Examine each line of the data. Copy the line if it includes the word "computer".

DATA SHOWN Start Marker

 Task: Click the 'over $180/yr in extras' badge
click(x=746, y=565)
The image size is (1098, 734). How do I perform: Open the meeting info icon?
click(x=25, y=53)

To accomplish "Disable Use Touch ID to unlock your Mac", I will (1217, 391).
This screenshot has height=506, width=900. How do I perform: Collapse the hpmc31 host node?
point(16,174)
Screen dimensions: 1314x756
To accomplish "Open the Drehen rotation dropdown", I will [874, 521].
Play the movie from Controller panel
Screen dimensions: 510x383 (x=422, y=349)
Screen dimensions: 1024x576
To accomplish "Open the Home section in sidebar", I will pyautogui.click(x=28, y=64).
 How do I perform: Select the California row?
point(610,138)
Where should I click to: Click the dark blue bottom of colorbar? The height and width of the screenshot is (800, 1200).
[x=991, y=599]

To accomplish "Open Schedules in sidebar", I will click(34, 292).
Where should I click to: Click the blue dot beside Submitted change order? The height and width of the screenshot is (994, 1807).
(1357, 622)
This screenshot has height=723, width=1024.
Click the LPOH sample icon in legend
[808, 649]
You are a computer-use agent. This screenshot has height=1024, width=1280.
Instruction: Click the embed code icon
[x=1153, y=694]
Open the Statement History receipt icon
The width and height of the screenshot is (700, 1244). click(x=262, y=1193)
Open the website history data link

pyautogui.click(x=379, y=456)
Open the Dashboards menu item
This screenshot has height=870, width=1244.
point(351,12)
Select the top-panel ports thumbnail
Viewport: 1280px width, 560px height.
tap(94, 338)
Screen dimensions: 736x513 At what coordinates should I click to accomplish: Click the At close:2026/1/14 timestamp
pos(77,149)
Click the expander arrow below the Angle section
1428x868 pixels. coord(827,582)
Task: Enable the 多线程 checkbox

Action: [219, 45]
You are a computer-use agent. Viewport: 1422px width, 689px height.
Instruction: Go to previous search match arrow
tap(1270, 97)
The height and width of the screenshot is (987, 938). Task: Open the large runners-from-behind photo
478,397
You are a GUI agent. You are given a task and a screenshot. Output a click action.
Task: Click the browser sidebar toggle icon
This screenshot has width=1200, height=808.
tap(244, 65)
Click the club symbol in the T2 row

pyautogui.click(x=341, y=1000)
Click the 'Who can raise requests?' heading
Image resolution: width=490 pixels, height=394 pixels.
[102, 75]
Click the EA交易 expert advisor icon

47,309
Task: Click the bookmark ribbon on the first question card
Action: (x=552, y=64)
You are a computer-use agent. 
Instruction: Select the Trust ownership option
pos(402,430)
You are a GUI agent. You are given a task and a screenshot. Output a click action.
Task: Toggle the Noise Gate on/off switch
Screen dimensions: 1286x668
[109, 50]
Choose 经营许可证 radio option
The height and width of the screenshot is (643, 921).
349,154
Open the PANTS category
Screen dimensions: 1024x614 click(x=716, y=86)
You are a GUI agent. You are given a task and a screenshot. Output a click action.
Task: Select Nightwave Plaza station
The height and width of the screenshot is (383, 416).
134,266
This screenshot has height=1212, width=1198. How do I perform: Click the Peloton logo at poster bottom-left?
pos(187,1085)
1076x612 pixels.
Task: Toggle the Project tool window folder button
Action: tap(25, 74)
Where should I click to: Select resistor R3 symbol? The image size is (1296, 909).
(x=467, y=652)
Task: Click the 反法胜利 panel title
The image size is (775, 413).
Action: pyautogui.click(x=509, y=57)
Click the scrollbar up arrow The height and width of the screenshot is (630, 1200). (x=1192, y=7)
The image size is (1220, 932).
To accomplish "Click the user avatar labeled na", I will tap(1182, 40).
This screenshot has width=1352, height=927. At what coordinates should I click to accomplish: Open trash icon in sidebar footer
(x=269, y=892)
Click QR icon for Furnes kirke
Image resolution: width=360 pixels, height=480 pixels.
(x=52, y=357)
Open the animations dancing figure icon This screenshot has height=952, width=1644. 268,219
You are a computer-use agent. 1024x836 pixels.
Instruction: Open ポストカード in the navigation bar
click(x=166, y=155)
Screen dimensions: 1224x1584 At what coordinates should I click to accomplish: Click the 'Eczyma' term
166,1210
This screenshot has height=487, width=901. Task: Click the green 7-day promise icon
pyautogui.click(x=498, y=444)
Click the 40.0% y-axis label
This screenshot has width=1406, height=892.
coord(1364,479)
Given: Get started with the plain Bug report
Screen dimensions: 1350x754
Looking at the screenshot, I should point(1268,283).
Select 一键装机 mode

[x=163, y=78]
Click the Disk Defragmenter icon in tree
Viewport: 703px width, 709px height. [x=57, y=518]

DATA SHOWN End Marker

RESULT FOR THIS TASK ::
You are a computer-use agent. This screenshot has height=1024, width=1280.
You are a computer-use agent. Viewport: 1422px width, 689px height.
You are a computer-use agent. 
You are a computer-use agent. 1024x836 pixels.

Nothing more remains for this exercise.